Una ulteriore diminuzione della richiesta di test invasivi negli ultimi 3 anni si è avuta con l’introduzione del Nips (Non Invasive Prenatal Screening) sul sangue materno utilizzando il cell-free Dna. Il Nips (chiamato erroneamente Nipt: Non-Invasive Prenatal Test in quanto non esame diagnostico) è entrato con forza nei centri di medicina fetale e, pur avendo un’alta sensibilità per la Trisomia 21 (99%), Trisomia 18 (96%), Trisomia 13 (91%), Monosomia X (90%) e presentando un basso numero di falsi positivi, trattandosi di un test non-diagnostico, necessita di essere confermato nell’immediato con la villocentesi o più tardiva- mente con l’amniocentesi in caso di risultato positivo o non conclusivo.

In passato l’amniocentesi era più diffusa rispetto alla villocentesi, sia per la maggiore esperienza degli operatori, sia per il minore rischio d’aborto.

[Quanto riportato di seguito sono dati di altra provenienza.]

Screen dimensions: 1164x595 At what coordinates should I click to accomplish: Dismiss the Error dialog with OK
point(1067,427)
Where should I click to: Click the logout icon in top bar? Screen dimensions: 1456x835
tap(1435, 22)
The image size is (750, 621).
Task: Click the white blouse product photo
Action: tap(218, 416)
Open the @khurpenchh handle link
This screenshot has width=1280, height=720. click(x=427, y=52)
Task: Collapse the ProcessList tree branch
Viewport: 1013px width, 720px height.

Attualmente, la richiesta di villocentesi è notevolmente aumentata, visto il rischio di abortività sovrapponibile a quello dell’amniocentesi e sia per la maggiore precocità della tecnica.

Per questo motivo le società scientifiche nazionali ed internazionali più accreditate suggeriscono di accentrare le procedure di diagnostiche invasive in pochi centri di riferimento al fine di ottimizzare la manualità degli operatori e di conseguenza ridurre il rischio di perdite fetali legato alla procedura e permettere il tutoring delle tecniche invasive ai giovani fellows.

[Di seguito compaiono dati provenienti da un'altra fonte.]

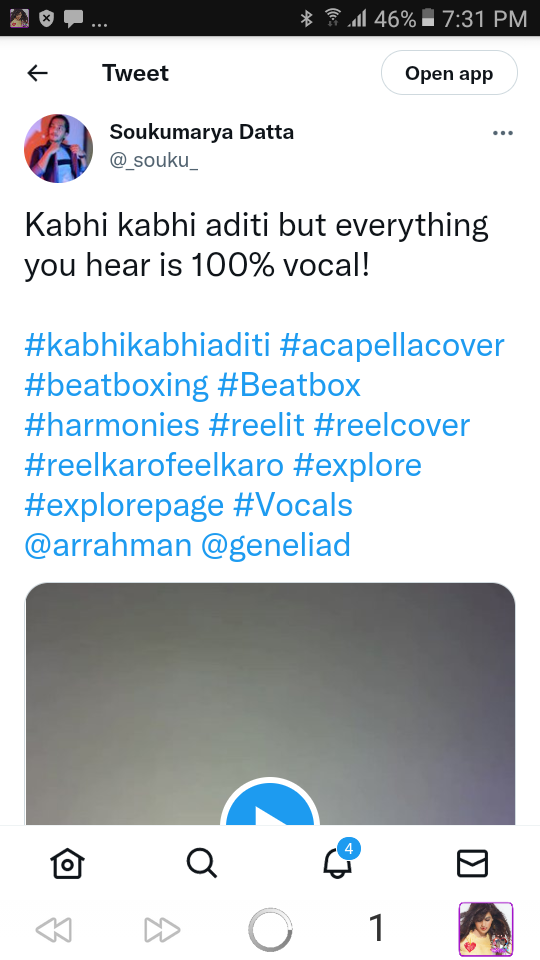Follow the @arrahman mention link
Image resolution: width=540 pixels, height=960 pixels.
108,545
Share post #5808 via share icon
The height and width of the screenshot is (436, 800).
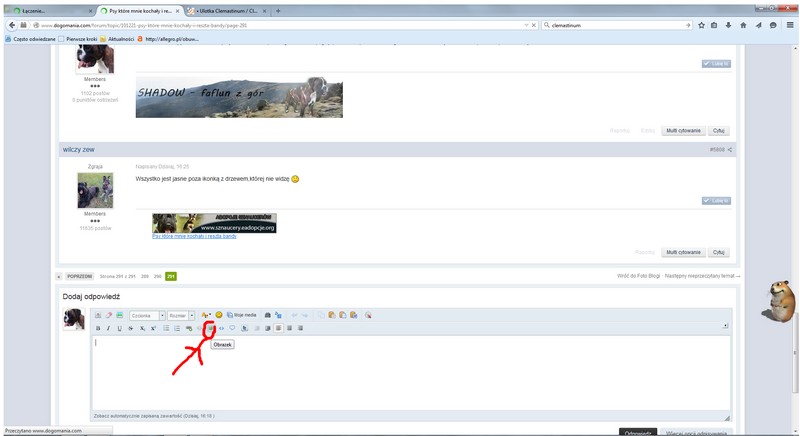click(731, 150)
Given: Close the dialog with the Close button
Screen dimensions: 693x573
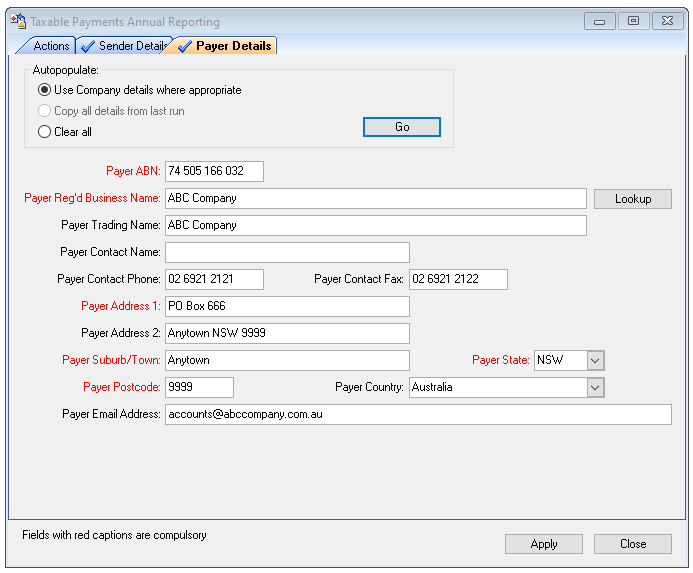Looking at the screenshot, I should pyautogui.click(x=632, y=544).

Inoltre, gran parte delle donne gravide che scelgono di eseguire i test di scree- ning, davanti ad un risultato anomalo o non conclusivo preferiscono non attendere la 16-20 settimana per eseguire l’amniocentesi ma scelgono la villocentesi alla 11-13 settimana di gravidanza, ridu- cendo così il forte stress legato all’ansia dell’attesa e il rischio di dover ricorrere a un eventuale aborto tardivo. Attualmente l’amniocentesi resta ancora la tecnica di scelta per le patologie congenite infettive e viene utilizzata nei centri dove non ci sono operatori esperti per la villocentesi e in alcun casi dopo un referto biochimico anomalo al 2° trimestre come il tri-test.

La villocentesi oltre che essere utilizzata dopo test di screening combinato anomalo al 1° trimestre per le cromosomopatie, risulta la tecnica di scelta dopo Nips positivo per Trisomia 21. Dopo Nips positivo per Trisomia 18 e 13 associati a malformazioni fetali riscontrate ecograficamente è preferibile eseguire sempre la villocentesi mentre nei pochi casi in cui non c’è evidenza ecografica di difetti fetali è preferibile eseguire l’amniocentesi perché può essere presente un eventuale mosaicismo placentare.

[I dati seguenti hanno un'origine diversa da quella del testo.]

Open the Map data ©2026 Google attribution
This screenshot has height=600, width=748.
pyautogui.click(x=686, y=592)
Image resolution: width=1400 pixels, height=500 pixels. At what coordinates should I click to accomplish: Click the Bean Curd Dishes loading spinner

In caso di difetti malformativi fetali, la moderna medicina prenatale utilizza la villocentesi, abbinando al tradizionale esame citogenetico l’esame molecolare microarray che permette un incremento del 6% nell’identificazione di anomalie cromosomiche e un incremento del 2,6% nell’identificazione di microdelezioni e duplicazioni con cariotipo normale.

Nel caso in cui le donne non intendessero ricorrere alla interruzione volontaria di gravidanza, le coppie ad alto rischio genetico o cromosomico possono eseguire prima della gravidanza la Diagnosi Genetica Preimpianto (Pgd) che utilizzando tecniche di fertilizzazione in vitro, biopsia dell’embrione o della blastocisti e analisi molecolari come il minisequencing, permette il trasferimento in utero degli embrioni non affetti dalle patologie genetiche e cromosomiche ricercate.

Si evince che allo stato attuale la associazione mirata tra test di screening, ecografia e test diagnostici invasivi permette alla coppia una maggiore possibilità di programmare e affrontare la gravidanza in maniera serena e più consapevole.